ある日本企業(本社・東京)が韓国の美容ユーチューバーとその所属事務所を相手取り、3億3100万ウォン(約3700万円)の違約金を支払うよう求めた訴訟で、ソウル中央地方はこのほど、請求を棄却した。契約上、専属的管轄裁判所が「東京地裁」になっているためだ。
同社は2023年2月、ユーチューバー側と「同年5月に約300人規模・1泊2日の日程で開かれるイベントに講師として出演する」ことで業務委託契約を締結した。契約金は500万円で、そのうち250万円は前払いされた。残額はイベントの3日前までに支払うことになっていた。
しかし、ユーチューバーが新型コロナウイルスに感染したため、当初予定どおりの実施が困難となり、双方は2023年8月6日へと延期を決定した。ところがユーチューバーは開催3日前の8月3日、後遺症を理由に再び不参加を通知した。
これに対し同社は、前払い金と、イベント準備に要した経費の2倍を加算した総額3億3100万ウォンの支払いを求めて提訴した。

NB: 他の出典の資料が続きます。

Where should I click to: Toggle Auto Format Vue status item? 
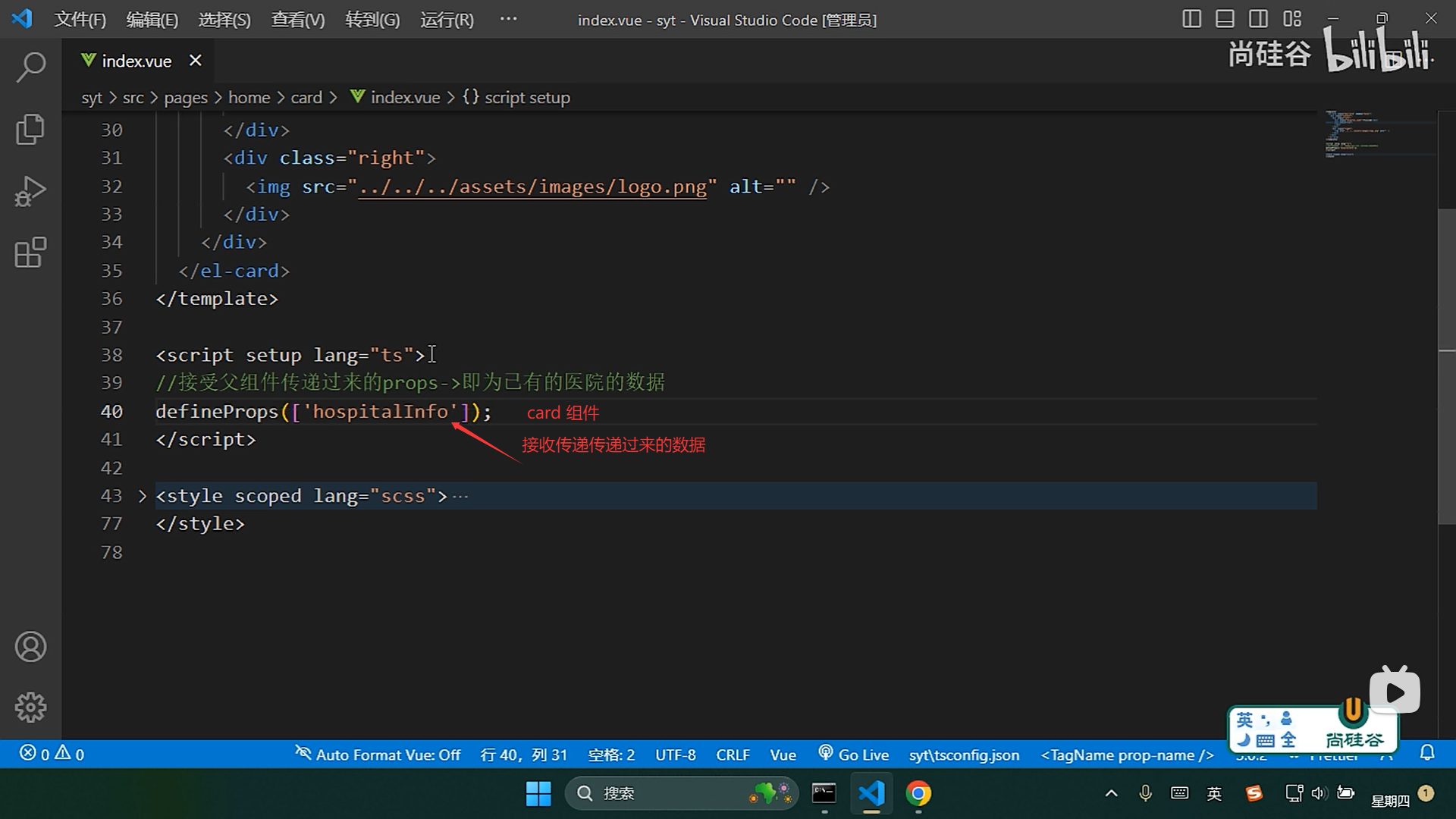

だが裁判所は「当事者間の契約書には『本契約に関するすべての紛争や訴訟は東京地裁を第一審の専属管轄裁判所とする』と明記されている」と指摘。さらに、イベントの実施場所と対象が日本で、原告の主たる事務所も日本にある。証拠資料のほとんどが日本語で作成されている点などから、「日本の裁判所が管轄権を持つのが合理的」と判断した。
このユーチューバーは2015年からメイク関連動画を投稿し始めた「第1世代」美容ユーチューバーで、登録者数は数百万人に上る。著名歌手のメイクアップを担当した経歴もあり、美容業界で広く知られている人物という。